Ich korrigierte meine Schätzung seines Alters auf Mitte dreißig, während ich die Brille in meiner Hand drehte. Ich selbst hätte nicht mit Gewissheit gewusst, dass Vamps mit Infrarot nicht zu sehen waren. Man lernt doch nie aus. »Cool«, sagte ich und warf die Brille zurück.

»Unsere Ausrüstung haben wir mit Kopfgeldprämien bezahlt. Mit dem Geld, dass wir dank Ihrer Unterstützung für die Vampköpfe bekommen haben.«

Das ließ mich aufhorchen. Wenn sie tatsächlich mit oder für Leo arbeiteten, warum hatte dann nicht er ihre Ausrüstung bezahlt? Eine Frage, die ich ein anderes Mal klären wollte. »Master Sergeant?« Als er nickte, sagte ich: »Ich fahre vor und halte nach möglichen Beobachtern Ausschau.
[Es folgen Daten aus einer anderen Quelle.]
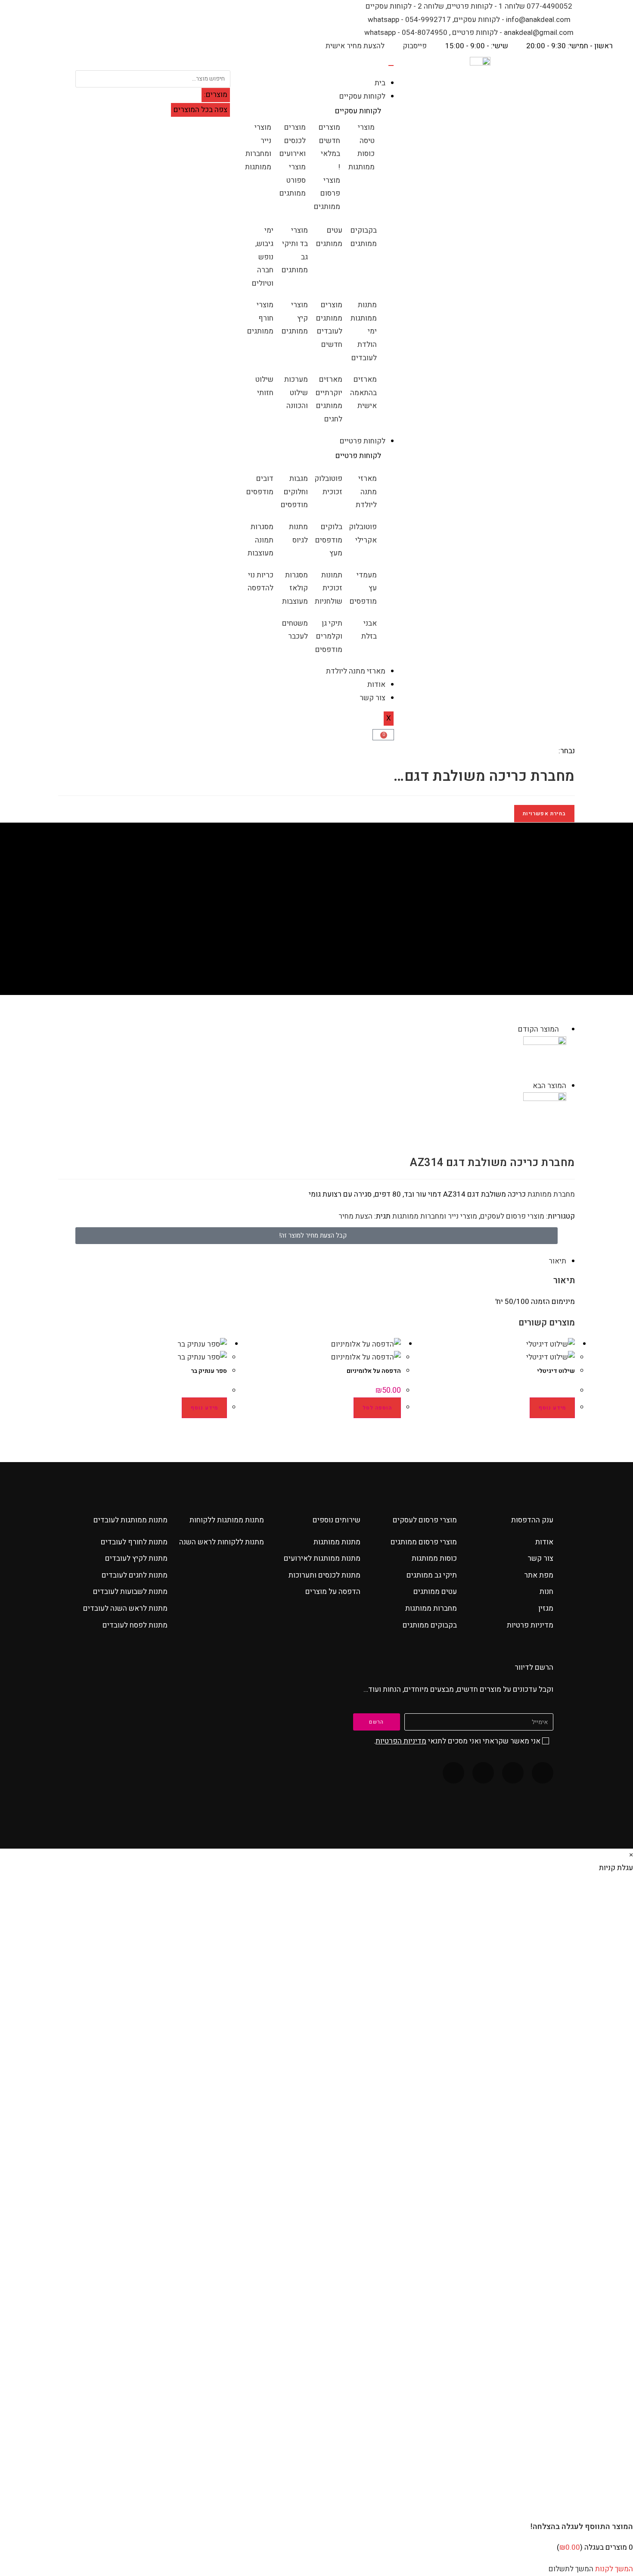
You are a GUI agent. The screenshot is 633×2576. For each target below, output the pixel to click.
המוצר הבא (549, 1085)
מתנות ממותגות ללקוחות (226, 1520)
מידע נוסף (552, 1408)
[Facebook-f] (542, 1773)
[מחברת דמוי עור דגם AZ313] (544, 1113)
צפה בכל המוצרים (200, 109)
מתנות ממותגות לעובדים (130, 1520)
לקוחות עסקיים (362, 96)
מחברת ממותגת (551, 1194)
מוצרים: (215, 94)
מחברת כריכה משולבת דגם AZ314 (301, 931)
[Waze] (513, 1773)
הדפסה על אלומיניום (374, 1370)
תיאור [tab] (557, 1261)
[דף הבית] (369, 931)
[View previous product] (563, 1029)
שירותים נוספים (336, 1520)
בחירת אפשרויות (544, 813)
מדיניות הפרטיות (400, 1741)
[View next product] (528, 1085)
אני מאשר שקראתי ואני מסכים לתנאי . (457, 1741)
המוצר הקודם (538, 1029)
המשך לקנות (614, 2569)
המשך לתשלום (571, 2569)
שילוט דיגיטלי (556, 1370)
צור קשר (372, 697)
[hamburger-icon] (391, 65)
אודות (376, 684)
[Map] (453, 1773)
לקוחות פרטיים (362, 441)
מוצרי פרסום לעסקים (512, 1216)
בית (380, 83)
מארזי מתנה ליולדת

Haben Sie Funk?«

Derselbe Mann warf mir ein Headset zu. Ich setzte den Helm ab und das Headset auf. »Beeindruckend.« In Asheville hatte ich einmal ein normales Headset für Zivilisten benutzt, als ich für die Sicherheitsfirma, bei der ich meine Ausbildung machte, einen heiklen Fall bearbeitete, eine Serie von Diebstählen in einem diebessicheren Lagerhaus. Das hier war nicht viel anders. »Test.«

»Verstanden, Prinzessin«, sagte eine Stimme in den Ohrstöpseln.

»Ich habe Ihnen die Adressen der infrage kommenden Lagerhäuser gemailt«, sagte ich.
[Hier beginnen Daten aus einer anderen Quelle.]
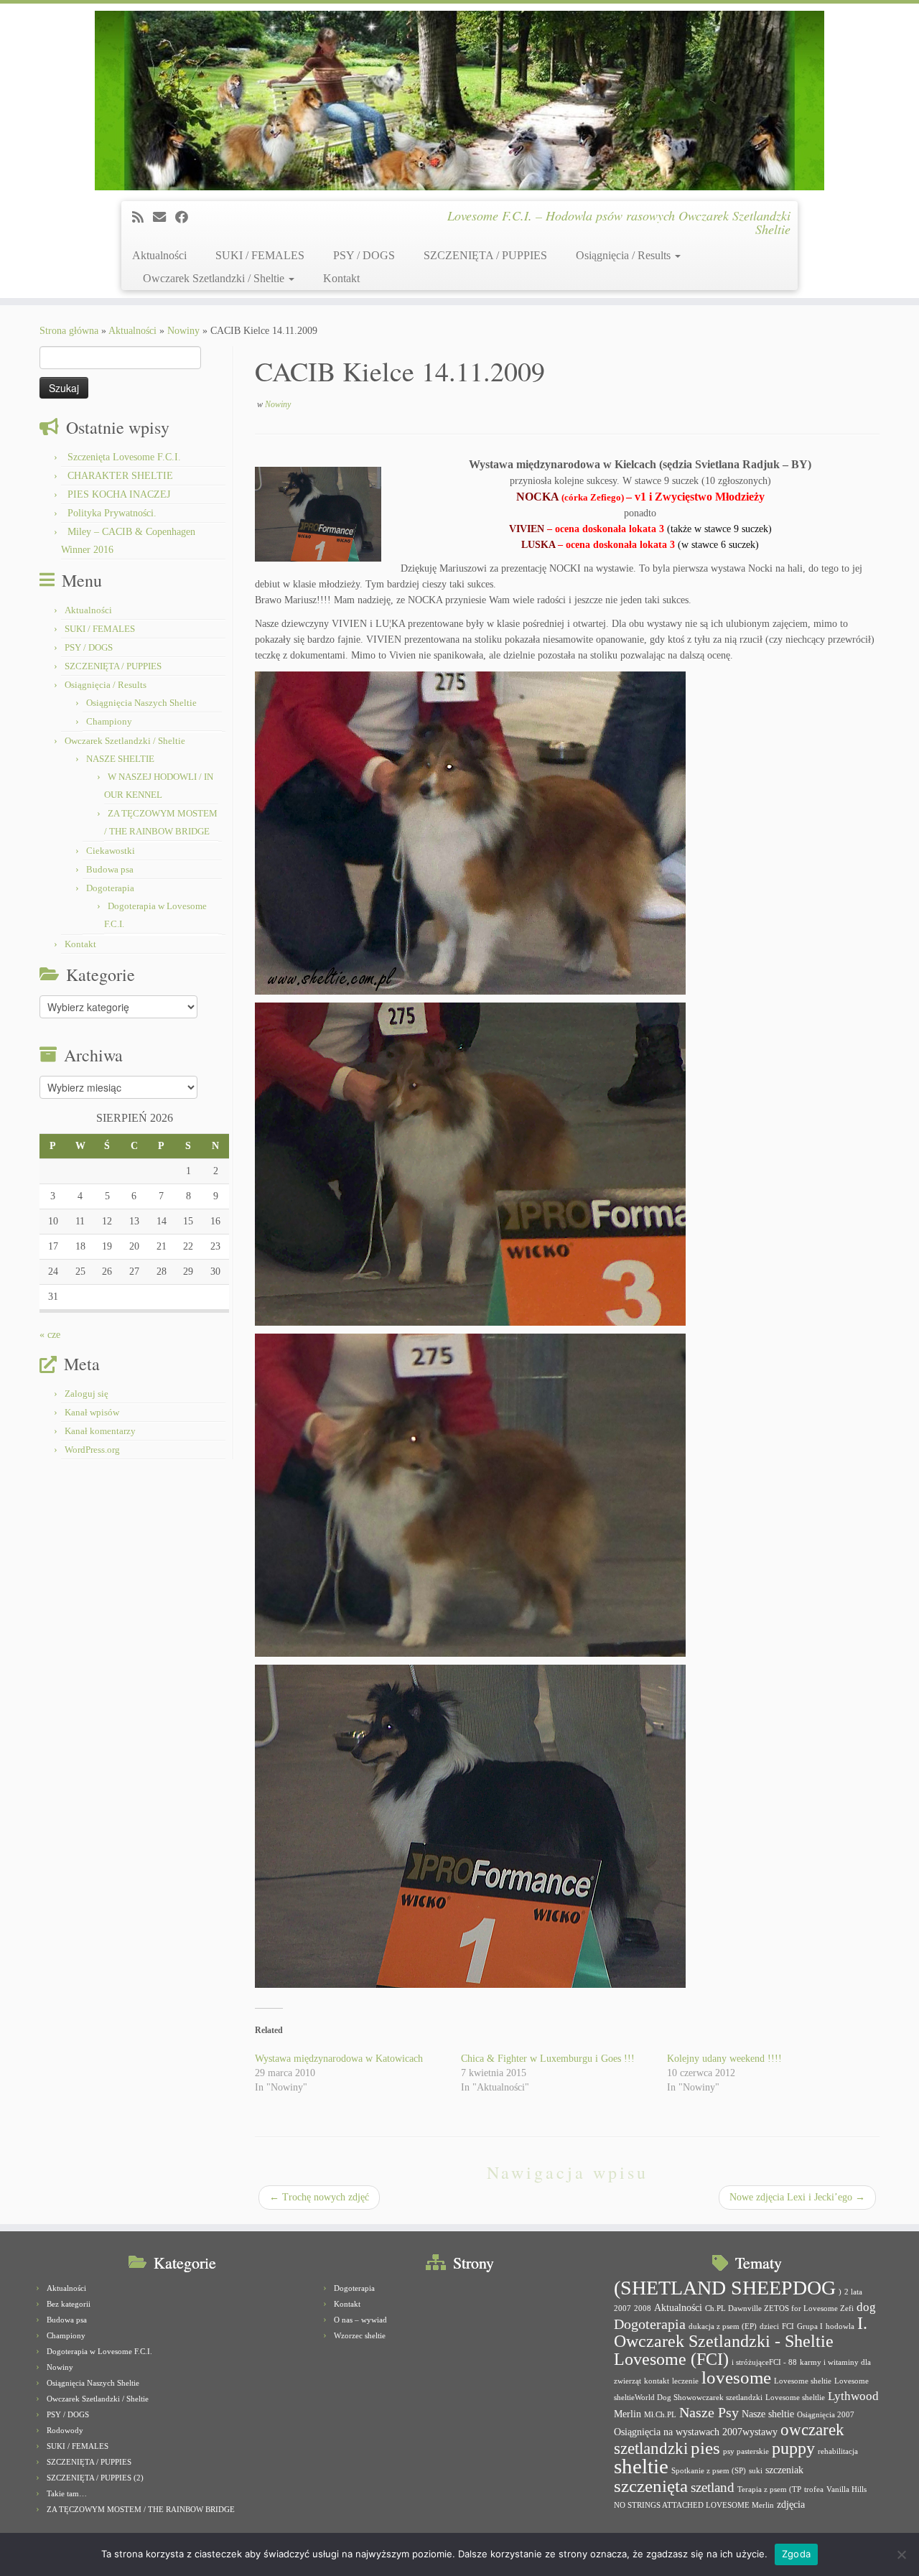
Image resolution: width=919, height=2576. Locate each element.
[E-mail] (164, 217)
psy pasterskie (746, 2451)
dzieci (769, 2326)
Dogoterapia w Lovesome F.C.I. (99, 2351)
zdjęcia (791, 2504)
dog (866, 2307)
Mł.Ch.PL (660, 2415)
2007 (622, 2308)
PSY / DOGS (364, 255)
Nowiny (183, 330)
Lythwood (853, 2396)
Er drehte einen kleinen Laptop zu mir um, auf dessen Monitor eine Karte zu sehen war.

»Der Warehouse District ist ein teures Pflaster, vielleicht müssen die Aufklärer zu Fuß los. Mit Ihren Waffen fallen Sie zu sehr auf. Hicklin übernimmt das.«

Endlich erfuhr ich einen Namen, wenn auch nur einen halben. Aber es war ein Anfang. Ich musterte Hicklin, einen ungefähr zwanzigjährigen Mann mit zurückgegeltem Haar und einem sorgfältig gestutzten Van-Dyke-Bart. »Hübscher Anzug.«

»Er kratzt«, sagte er.

»Das glaube ich gern.« Ich trat den Kickstarter. Beast schob sich in mein Bewusstsein und blickte durch meine Augen. Ich nickte dem Master Sergeant zu, wendete die Maschine und fuhr in den Warehouse District und in eine Schlacht mit einigen Mitgliedern des Rousseau-Clans. Das würde kein Spaziergang werden.

Wir erreichten den Warehouse District, den Stadtteil, wo die Yuppies besonders trendy waren. Kein Wunder, denn in vielen der ehemaligen Lagerhäuser befanden sich Geschäfte und Wohnungen für sozial Aufstrebende. Wo man hinsah, Museen und Galerien, manche schick, alle teuer. Heute waren in den meisten der alten Gebäude moderne Eigentumswohnungen und Apartments mit Schwimmbädern, Fitnessräumen und Sicherheitspersonal. Auch das Lagerhaus, nach dem ich suchte, würde nicht weniger gut bewacht sein. Ich löste mich von dem hinter mir fahrenden Van und nahm die Seitenstraßen mit ihren engen Kurven, um dort den intensiven, vielfältigen Gerüchen der Reichen und Toten nachzugehen.

Auch Beast witterte, suchte im Wind nach den Gerüchen von Vamps, und gerade als die Sonne hinter dem Horizont verschwand, roch sie etwas. Ein alter Vamp mit Sonnenbrille und einer dicken Schicht Sonnencreme, der offenbar einen frühen Spaziergang unternahm, drehte sich um und starrte mir nach, als ich an ihm vorbeibrauste. Aber er war allein. Und ich kannte ihn: Er war dabei gewesen, als Katie unter die Erde gebracht wurde. Ein Ältester aus dem Desmarais-Clan. Uninteressant für mich. Keine Beute. Ich suchte nach einem Gemisch aus Rousseau-Gerüchen von vielen Vamps an einem Ort.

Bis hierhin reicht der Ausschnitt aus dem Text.